Procedures have been put in place, to deal with any suspected personal data breach and we shall notify you and any applicable regulator of a breach where we are legally required to do so.
- DATA RETENTION
HOW LONG WILL YOU USE MY PERSONAL DATA FOR?
We will only retain your personal data for as long as necessary, to fulfil the purposes we collected it for, including for the purposes of satisfying any legal, accounting, or reporting requirements unless a longer retention period is required or permitted by certain laws.
The criteria used to determine our retention periods include:
- After the completion of our business relationship with you or another relevant person, we may retain your data for up to 5 (five) years unless there is a legal obligation or other pending matter.
- Whether there is a legal obligation to which we are subject (for example, certain laws require us to keep records of data for a certain period of time before we can delete them e.g. national labour law, tax law, money-laundering legislation).
- Whether retention is advisable considering our legal position (such as, litigation or regulatory investigations).
9. YOUR LEGAL RIGHTS
You have the following rights in terms of your personal data we hold about you:
- Request access to your personal data: You may request a confirmation as to whether or not personal information is being processed by us and to obtain a copy of that information.
- Request correction of your personal data: You may request rectification if your personal information is inaccurate.
- Request erasure of your personal data: You may request that your personal information is erased in certain situations.
- Object to processing of your personal data: You may object to the processing of your personal data in certain situations e.g. for use of your data for ad targeting.
- Request restriction of processing your personal data: You may request restrictions of the processing of your personal data in certain situations e.g. if your personal information is inaccurate or unlawfully processed.
- Request transfer of your personal data: You may request to obtain and reuse your personal data for your own purposes across different services.
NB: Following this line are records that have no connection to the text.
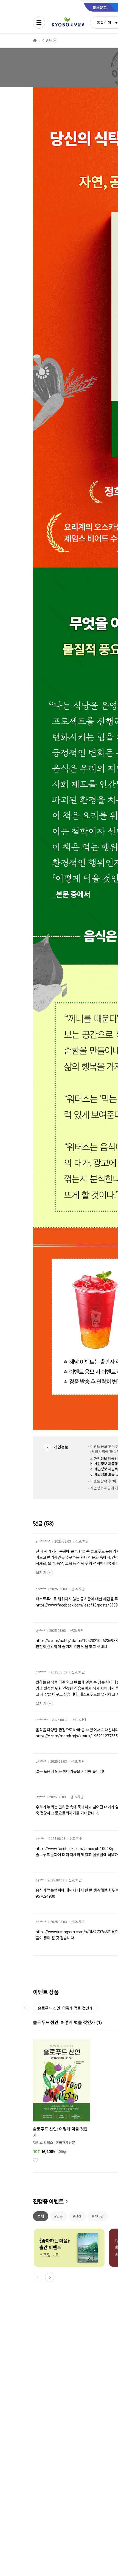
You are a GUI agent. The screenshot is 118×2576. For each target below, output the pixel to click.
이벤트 (47, 41)
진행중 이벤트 (48, 2201)
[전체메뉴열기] (39, 23)
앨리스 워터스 (43, 2143)
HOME (35, 40)
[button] (49, 2277)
- Right to withdraw consent that you gave us with regard to the processing of your personal data at any time. Note that any withdrawal of consent shall not affect the lawfulness of processing based on consent before it was withdrawn or revoked by you.
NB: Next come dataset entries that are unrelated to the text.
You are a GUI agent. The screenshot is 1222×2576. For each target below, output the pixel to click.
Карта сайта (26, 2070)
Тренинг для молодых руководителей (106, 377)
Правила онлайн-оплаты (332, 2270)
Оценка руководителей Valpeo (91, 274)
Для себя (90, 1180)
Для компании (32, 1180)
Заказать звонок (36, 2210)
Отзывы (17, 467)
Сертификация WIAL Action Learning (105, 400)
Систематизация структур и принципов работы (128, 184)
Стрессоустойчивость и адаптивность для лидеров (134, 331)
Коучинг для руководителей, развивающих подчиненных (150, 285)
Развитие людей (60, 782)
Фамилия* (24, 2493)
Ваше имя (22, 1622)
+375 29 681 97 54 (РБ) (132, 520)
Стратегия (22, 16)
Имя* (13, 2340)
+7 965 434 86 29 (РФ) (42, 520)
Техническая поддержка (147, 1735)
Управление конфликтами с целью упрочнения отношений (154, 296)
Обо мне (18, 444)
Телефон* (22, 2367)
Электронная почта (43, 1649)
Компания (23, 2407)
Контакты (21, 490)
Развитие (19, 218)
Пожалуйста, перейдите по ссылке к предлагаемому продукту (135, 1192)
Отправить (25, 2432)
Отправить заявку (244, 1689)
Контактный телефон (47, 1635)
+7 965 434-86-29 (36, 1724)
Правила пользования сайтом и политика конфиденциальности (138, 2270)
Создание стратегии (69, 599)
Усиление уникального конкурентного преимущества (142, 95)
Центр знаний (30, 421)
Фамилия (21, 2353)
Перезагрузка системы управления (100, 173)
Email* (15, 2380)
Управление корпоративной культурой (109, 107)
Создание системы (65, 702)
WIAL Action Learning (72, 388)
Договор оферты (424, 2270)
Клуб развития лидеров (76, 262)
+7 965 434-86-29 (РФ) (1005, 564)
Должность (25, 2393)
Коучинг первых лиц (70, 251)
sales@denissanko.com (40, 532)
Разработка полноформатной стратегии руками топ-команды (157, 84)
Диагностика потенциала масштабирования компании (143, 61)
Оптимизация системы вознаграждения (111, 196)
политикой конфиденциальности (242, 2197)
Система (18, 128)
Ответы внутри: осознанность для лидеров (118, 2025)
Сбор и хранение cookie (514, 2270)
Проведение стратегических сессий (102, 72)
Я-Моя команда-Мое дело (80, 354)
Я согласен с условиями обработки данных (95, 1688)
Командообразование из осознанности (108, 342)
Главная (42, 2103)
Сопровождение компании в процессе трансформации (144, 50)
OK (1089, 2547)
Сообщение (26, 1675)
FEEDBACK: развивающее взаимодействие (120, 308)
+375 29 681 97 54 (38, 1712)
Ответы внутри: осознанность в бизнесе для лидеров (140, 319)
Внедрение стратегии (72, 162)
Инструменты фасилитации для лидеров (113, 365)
- RIGHT TO LODGE A COMPLAINT
You have the right to make a complaint at any time to Office of the Commissioner for Personal Data (the “Commissioner”), the Cyprus supervisory authority for data protection issues (http://www.dataprotection.gov.cy/dataprotection/dataprotection.nsf/home_el/home_el?opendocument). We would, however, appreciate the chance to deal with your concerns before you approach the Commissioner so please contact us in the first instance.
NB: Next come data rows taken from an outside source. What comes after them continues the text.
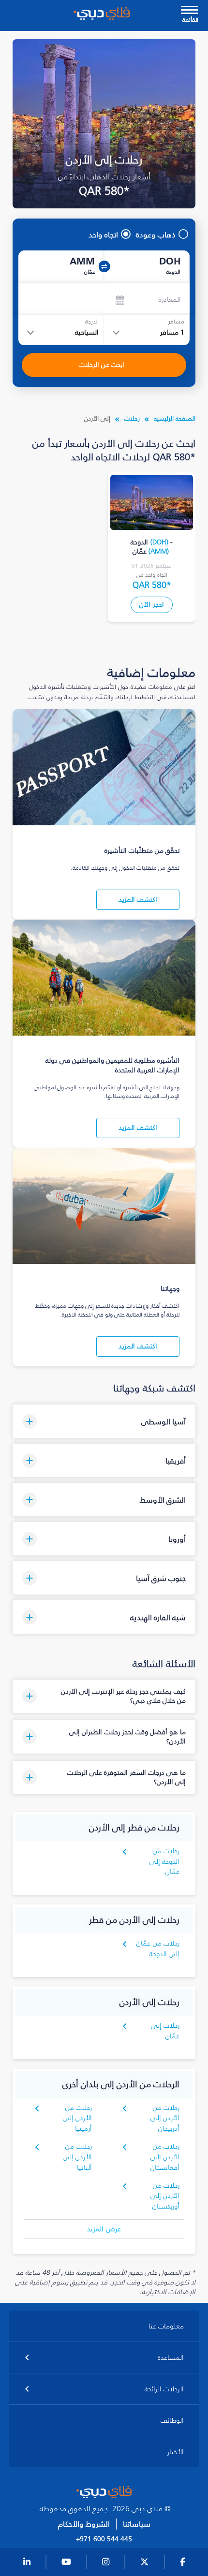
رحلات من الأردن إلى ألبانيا (77, 2157)
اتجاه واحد (103, 234)
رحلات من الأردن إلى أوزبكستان (164, 2196)
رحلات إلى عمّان (165, 2030)
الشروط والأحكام (84, 2524)
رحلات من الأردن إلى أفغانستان (164, 2157)
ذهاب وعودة (156, 234)
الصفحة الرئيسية (174, 418)
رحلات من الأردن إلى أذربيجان (164, 2118)
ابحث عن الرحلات (101, 365)
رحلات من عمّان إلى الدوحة (157, 1948)
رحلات (132, 418)
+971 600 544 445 (104, 2539)
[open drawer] (189, 11)
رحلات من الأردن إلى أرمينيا (77, 2118)
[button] (104, 1421)
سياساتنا (136, 2524)
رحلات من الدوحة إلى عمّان (164, 1861)
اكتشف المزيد (138, 899)
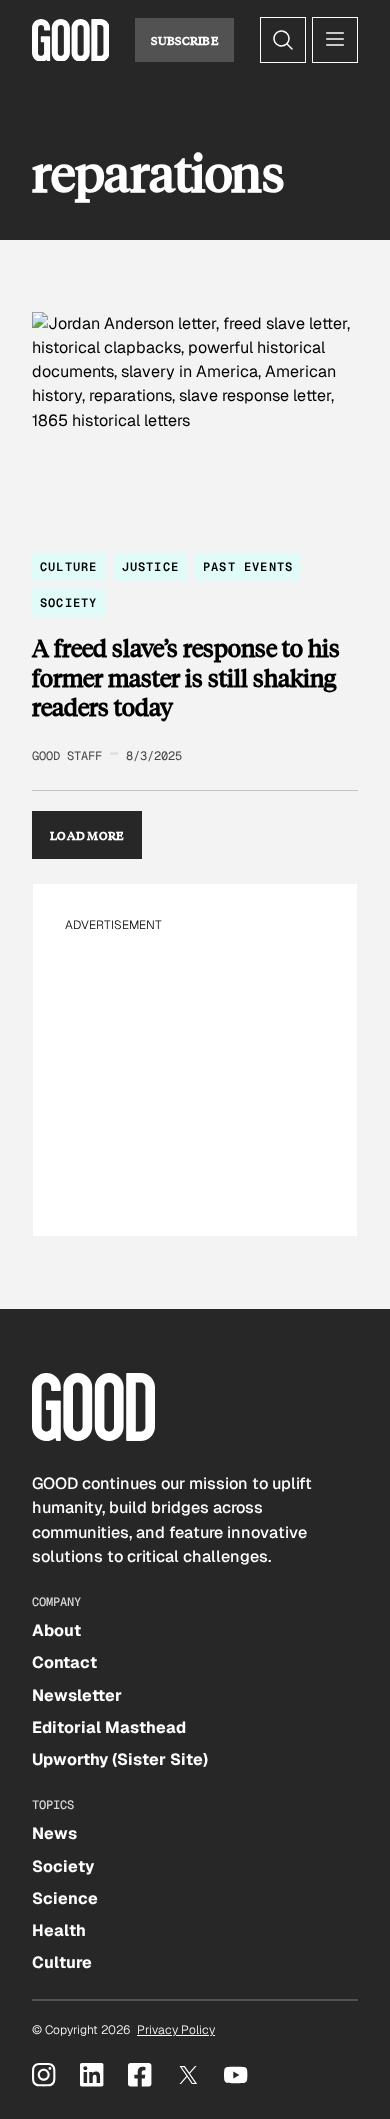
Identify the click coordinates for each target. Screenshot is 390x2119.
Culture (69, 567)
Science (65, 1898)
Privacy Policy (176, 2030)
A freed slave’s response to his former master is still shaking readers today (186, 677)
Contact (64, 1662)
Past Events (248, 567)
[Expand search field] (283, 40)
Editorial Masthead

We would, however, appreciate the chance to address your queries, so you may contact us at: dpo@odyky.com
- CHANGES TO THE PRIVACY POLICY AND YOUR DUTY TO INFORM US OF CHANGES
This version was last updated on 09/06/2020. This Privacy Policy may be amended from time to time. We do however encourage you to review this statement periodically so as to be always informed about how we are processing and protecting your personal information.